Task to carry out: Produce an exact transcript of all the records.
START Supplied data
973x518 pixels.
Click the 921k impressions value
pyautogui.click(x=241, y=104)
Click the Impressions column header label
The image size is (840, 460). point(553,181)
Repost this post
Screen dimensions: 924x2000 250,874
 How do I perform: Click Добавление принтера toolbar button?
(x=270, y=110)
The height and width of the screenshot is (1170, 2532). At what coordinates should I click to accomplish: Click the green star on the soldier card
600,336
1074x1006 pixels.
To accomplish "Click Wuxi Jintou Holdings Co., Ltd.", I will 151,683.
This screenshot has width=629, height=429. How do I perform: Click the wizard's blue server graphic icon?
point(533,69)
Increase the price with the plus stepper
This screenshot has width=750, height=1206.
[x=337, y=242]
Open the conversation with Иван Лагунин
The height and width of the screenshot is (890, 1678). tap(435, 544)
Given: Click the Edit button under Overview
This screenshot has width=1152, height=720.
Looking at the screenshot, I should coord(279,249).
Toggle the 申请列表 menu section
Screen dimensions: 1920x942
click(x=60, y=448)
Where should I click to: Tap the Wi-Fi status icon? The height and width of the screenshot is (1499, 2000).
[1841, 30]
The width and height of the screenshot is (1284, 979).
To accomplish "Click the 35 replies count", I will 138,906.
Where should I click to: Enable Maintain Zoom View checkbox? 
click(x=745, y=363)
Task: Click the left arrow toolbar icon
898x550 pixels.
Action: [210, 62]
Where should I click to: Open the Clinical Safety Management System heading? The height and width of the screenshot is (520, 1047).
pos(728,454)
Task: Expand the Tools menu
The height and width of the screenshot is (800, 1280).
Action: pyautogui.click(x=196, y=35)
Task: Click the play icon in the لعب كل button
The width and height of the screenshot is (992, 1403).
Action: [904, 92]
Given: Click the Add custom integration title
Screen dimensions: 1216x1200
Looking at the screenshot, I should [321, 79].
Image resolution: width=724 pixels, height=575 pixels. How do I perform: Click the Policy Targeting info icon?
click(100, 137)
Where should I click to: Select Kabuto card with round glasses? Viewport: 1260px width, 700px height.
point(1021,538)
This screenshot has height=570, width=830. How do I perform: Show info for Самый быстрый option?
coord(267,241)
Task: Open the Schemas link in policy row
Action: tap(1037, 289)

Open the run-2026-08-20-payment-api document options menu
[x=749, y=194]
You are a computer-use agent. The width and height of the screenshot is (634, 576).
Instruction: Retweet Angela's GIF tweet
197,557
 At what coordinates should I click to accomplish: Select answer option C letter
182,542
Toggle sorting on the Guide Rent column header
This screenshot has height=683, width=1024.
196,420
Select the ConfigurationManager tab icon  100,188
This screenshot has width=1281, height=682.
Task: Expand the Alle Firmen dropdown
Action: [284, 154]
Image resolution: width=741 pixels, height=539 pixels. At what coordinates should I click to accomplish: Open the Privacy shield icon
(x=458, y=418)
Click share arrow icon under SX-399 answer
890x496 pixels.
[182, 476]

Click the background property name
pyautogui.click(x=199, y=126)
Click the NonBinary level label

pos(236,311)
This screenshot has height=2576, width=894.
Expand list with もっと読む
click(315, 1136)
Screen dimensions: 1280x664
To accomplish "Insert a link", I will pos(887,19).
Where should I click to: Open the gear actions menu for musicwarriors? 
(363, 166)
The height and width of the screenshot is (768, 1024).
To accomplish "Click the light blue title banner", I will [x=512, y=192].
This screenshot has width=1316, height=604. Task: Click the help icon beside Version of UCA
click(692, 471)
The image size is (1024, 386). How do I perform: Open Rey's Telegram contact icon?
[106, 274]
END Supplied data
Result of the exercise:
973x518 pixels.
Click the 921k impressions value
pyautogui.click(x=241, y=104)
Click the Impressions column header label
The image size is (840, 460). point(553,181)
Repost this post
Screen dimensions: 924x2000 250,874
 How do I perform: Click Добавление принтера toolbar button?
(x=270, y=110)
The height and width of the screenshot is (1170, 2532). At what coordinates should I click to accomplish: Click the green star on the soldier card
600,336
1074x1006 pixels.
To accomplish "Click Wuxi Jintou Holdings Co., Ltd.", I will 151,683.
This screenshot has width=629, height=429. How do I perform: Click the wizard's blue server graphic icon?
point(533,69)
Increase the price with the plus stepper
This screenshot has width=750, height=1206.
[x=337, y=242]
Open the conversation with Иван Лагунин
The height and width of the screenshot is (890, 1678). tap(435, 544)
Given: Click the Edit button under Overview
This screenshot has width=1152, height=720.
Looking at the screenshot, I should coord(279,249).
Toggle the 申请列表 menu section
Screen dimensions: 1920x942
click(x=60, y=448)
Where should I click to: Tap the Wi-Fi status icon? The height and width of the screenshot is (1499, 2000).
[1841, 30]
The width and height of the screenshot is (1284, 979).
To accomplish "Click the 35 replies count", I will 138,906.
Where should I click to: Enable Maintain Zoom View checkbox? 
click(x=745, y=363)
Task: Click the left arrow toolbar icon
898x550 pixels.
Action: [210, 62]
Where should I click to: Open the Clinical Safety Management System heading? The height and width of the screenshot is (520, 1047).
pos(728,454)
Task: Expand the Tools menu
The height and width of the screenshot is (800, 1280).
Action: pyautogui.click(x=196, y=35)
Task: Click the play icon in the لعب كل button
The width and height of the screenshot is (992, 1403).
Action: [904, 92]
Given: Click the Add custom integration title
Screen dimensions: 1216x1200
Looking at the screenshot, I should [321, 79].
Image resolution: width=724 pixels, height=575 pixels. How do I perform: Click the Policy Targeting info icon?
click(100, 137)
Where should I click to: Select Kabuto card with round glasses? Viewport: 1260px width, 700px height.
point(1021,538)
This screenshot has height=570, width=830. How do I perform: Show info for Самый быстрый option?
coord(267,241)
Task: Open the Schemas link in policy row
Action: tap(1037, 289)

Open the run-2026-08-20-payment-api document options menu
[x=749, y=194]
You are a computer-use agent. The width and height of the screenshot is (634, 576).
Instruction: Retweet Angela's GIF tweet
197,557
 At what coordinates should I click to accomplish: Select answer option C letter
182,542
Toggle sorting on the Guide Rent column header
This screenshot has height=683, width=1024.
196,420
Select the ConfigurationManager tab icon  100,188
This screenshot has width=1281, height=682.
Task: Expand the Alle Firmen dropdown
Action: [284, 154]
Image resolution: width=741 pixels, height=539 pixels. At what coordinates should I click to accomplish: Open the Privacy shield icon
(x=458, y=418)
Click share arrow icon under SX-399 answer
890x496 pixels.
[182, 476]

Click the background property name
pyautogui.click(x=199, y=126)
Click the NonBinary level label

pos(236,311)
This screenshot has height=2576, width=894.
Expand list with もっと読む
click(315, 1136)
Screen dimensions: 1280x664
To accomplish "Insert a link", I will pos(887,19).
Where should I click to: Open the gear actions menu for musicwarriors? 
(363, 166)
The height and width of the screenshot is (768, 1024).
To accomplish "Click the light blue title banner", I will [x=512, y=192].
This screenshot has width=1316, height=604. Task: Click the help icon beside Version of UCA
click(692, 471)
The image size is (1024, 386). How do I perform: Open Rey's Telegram contact icon?
[106, 274]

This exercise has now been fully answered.